Continuó infligiendo golpes durante un buen rato, hasta que las manos del sacerdote cayeron inertes a ambos lados. Después, permaneció subido sobre él, rodeando su cuerpo con ambas piernas y jadeando, como cuando era pequeño y tenía asma, entrecortadamente. Se miró los puños, cubiertos de sangre negra, y tan pronto se dio cuenta de que había ganado, experimentó una súbita sensación de euforia. Cerró los ojos, intentando recobrar el ritmo respiratorio… aspiraba y expulsaba el aire como un viejo fuelle con demasiados remiendos, sibilante y de forma descompasada, pero después de un rato, empezó a recuperar el control. Aún percibía sus propios latidos, pero ya no parecía el galope de un búfalo a punto de embestir, sino una vieja maquinaria que ha recuperado el conocido y viejo ritmo de la vida.

BUM. Bum, bum, bum… bum.

Pero cuando abrió los ojos otra vez, un inesperado fogonazo de luz, intenso como el flash de una cámara, le cegó por unos segundos. El pasillo pareció girar entonces noventa grados, y Dozer se sintió transportado, como si cayera hacia un destino desconocido. La sensación, sin embargo, duró sólo un infinitesimal instante; casi en el mismo momento se encontró otra vez en una habitación donde las paredes le eran conocidas. En una esquina, tremolaban las cortinas que nunca corrió.

Se incorporó, todavía aturdido. Estaba tendido sobre la cama, hecho un ovillo. Las mantas habían caído al suelo, cubriendo parcialmente todos los alimentos y botellas de agua que había dispuesto. No los había movido a ninguna parte. Ni siquiera él se había movido a ninguna parte. Se dejó caer sobre la almohada, sintiendo que el mareo y la sensación febril desaparecían poco a poco. Sus pulmones se llenaron de aire, y esta vez no hubo silbidos ni sensación de ahogo.

Que me jodan… que me jodan si no he estado luchando con esta mierda… ¿Y sabes qué?, ¿sabes qué, mamá, Uri…? He ganado. Joder que si he ganado. Dozer gana. Virus de mierda pierde.

Y tumbado en la cama, en la soledad del edificio y casi de la ciudad, rodeado por una marea de muertos vivientes, Dozer empezó a llorar. No había pensado en su madre desde que empezó todo aquello, simplemente porque no se había atrevido a darse ese lujo, pero de alguna forma, sentía hasta en el último poro de la piel que no había estado solo.

Hemos ganado, mamá. Uri… hemos ganado.

Y otra vez se quedó dormido, pero sin sueños.

9.

LA CÁMARA DE LOS HORRORES

– Antes de continuar -explicó Romero- quisiera pedirle algo.

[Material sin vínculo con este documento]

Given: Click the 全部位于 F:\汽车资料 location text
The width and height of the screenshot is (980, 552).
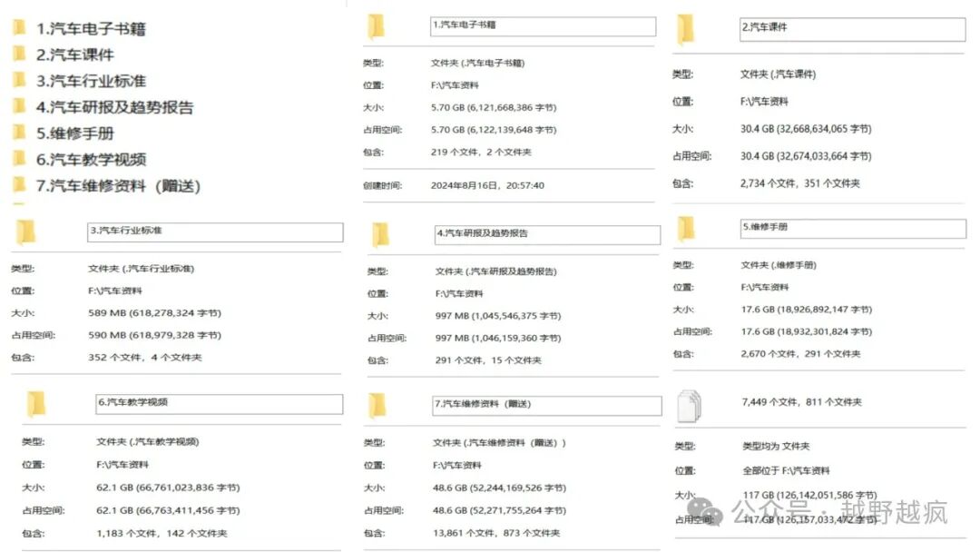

Habían llegado al interior del Palacio de Carlos V, y habían estado un rato cruzando salas y corredores. A Aranda no se le escapó el hecho de que hubiera soldados apostados por todas partes. Incluso en lugares donde su presencia parecía innecesaria, había al menos tres hombres en actitud vigilante. En cierto modo, le resultaba reconfortante ver tanto uniforme y tanta arma a su alrededor; le hacía pensar que estaba por fin en el lugar correcto, lejos de la incertidumbre que había vivido en Málaga, como líder de una pequeña comunidad de hombres y mujeres. Carranque cayó porque toda su fuerza operativa estaba lejos cuando sobrevino la tragedia, y de algún modo, en la trastienda de su cabeza todavía resonaban preguntas que no podía evitar formularse; de haber tenido más gente capaz de reaccionar a un ataque armado, ¿habrían sido las cosas diferentes?